2. Elbow Path – Shoulders remain externally rotated, tracking the elbows back towards the lats/rib cage, not flaring out to the side.
3. Midline Position – Core should remain engaged through the lift, maintaining a neutral spine. Hips should not sag, or move independent of the torso (think the worm style push up). Hips should never hit the ground and should move in time with the shoulders.
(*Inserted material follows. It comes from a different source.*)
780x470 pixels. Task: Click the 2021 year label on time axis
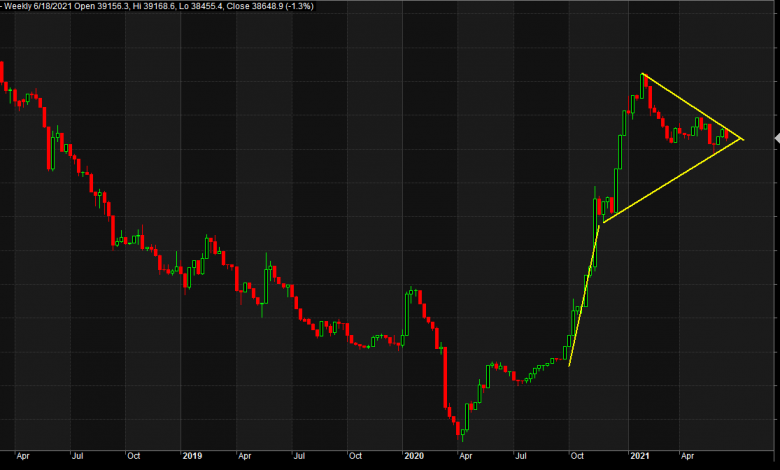coord(641,455)
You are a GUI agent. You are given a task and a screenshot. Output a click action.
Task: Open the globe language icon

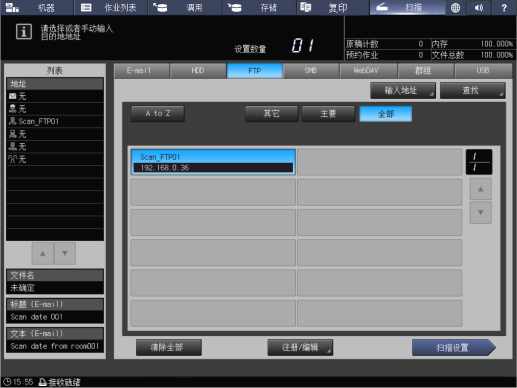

4. Full ROM – Chest must touch the floor at the bottom (not the abs) and elbows must lockout fully at the top.Once you have defined & demonstrated the elements of a good push up, you look for common faults and work to correct them. For a few athletes, this may be as simple as verbal cues changing hand placement or engagement of the core. As great educators, though, we must also acknowledge that not every one of our charges will be capable of a perfect rep on Day 1 no matter what we say. Even with an understanding of the movement, some athletes will lack the pressing or midline strength required. In fact, at first, most students and athletes will likely struggle to complete even 1 perfect push up from the floor. Should we just throw athletes to the fire and let them struggle until they’ve figured it out or quit in the process? Of course not. Our goal is to progress students through a range of movement variations that continually challenges their capacity while simultaneously reinforces great positioning and technique. In regards to the push up, we here at PLT4M opt to scale difficulty of the press through elevation. By taking the press off of the floor (via a box, bench, desk, or other object), we decrease the force necessary to press to full lockout (changing the percentage of bodyweight the press moves and midline must support). This progression allows for the athlete to perform any prescribed volume of push ups in a given workout (thus developing their capacity) while not sacrificing form or the midline stabilization component (like in a push up from the knees). Once an athlete develops consistency at a given height, we move them down, increasing the difficulty. This consistent focus on appropriate movement mechanics, while progressing through an increasing level of difficulty results in the eventual completion of perfect reps from the floor. Scale your push ups appropriately from the beginning, and your students and athletes will be pro’s in no time!